Struggling to Speak
Viola is a retired middle school secretary who spent her life caring for children and her family. She enjoyed traveling with her husband, caring for her son and attending her local church. Viola also cared for the children and families she served at work answering the school phone, speaking with parents, distributing medicine to students and being a rock in her community.
Some years ago, Viola started experiencing constant stomach aches and nausea. She took a generic form of Reglan. She took this drug for six years hoping to get better. Instead, Viola began experiencing serious side effects. Her legs would involuntarily jerk, even while she was sleeping. Her facial muscles and eventually her tongue followed suit. Viola no longer attends church because her mouth and legs make so much noise involuntarily that she worries about disturbing those around her.

--- --- ---

▶ [PROBLEMS TO WORK ON]
1. Can you transcribe the account of Viola, beginning at the words "Struggling to Speak" and stopping after "in her community."?
2. Could you pick up the account of Viola after its last sentence and continue it?

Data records
--- --- ---

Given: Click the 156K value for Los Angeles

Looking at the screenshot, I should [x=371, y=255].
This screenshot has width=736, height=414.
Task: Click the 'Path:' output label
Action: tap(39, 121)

--- --- ---

▶ [OUTPUTS FOR THE TASKS]
1.
Struggling to Speak
Viola is a retired middle school secretary who spent her life caring for children and her family. She enjoyed traveling with her husband, caring for her son and attending her local church. Viola also cared for the children and families she served at work answering the school phone, speaking with parents, distributing medicine to students and being a rock in her community.

2.
Worse still, her relationship with her family has been impacted. Sadly, Viola cannot even pronounce her son’s name. “To be a mother and to be unable to say your own child’s name is hard," Viola said. "You want to be able to just speak and not have this funny sound come out of your mouth. You want to be able to interact with people.”
She faces a daily struggle to speak to her own family and to enjoy the aspects of life so many take for granted. Viola’s justice was denied because she took a generic drug instead of the brand name. How much longer can we allow the makers of generic drugs to evade their responsibilities?
If no one is accountable, no one is safe.
NBC's Today Show also featured Viola's story in a November 2013 sgement on the dangers of generic drugs and accountability.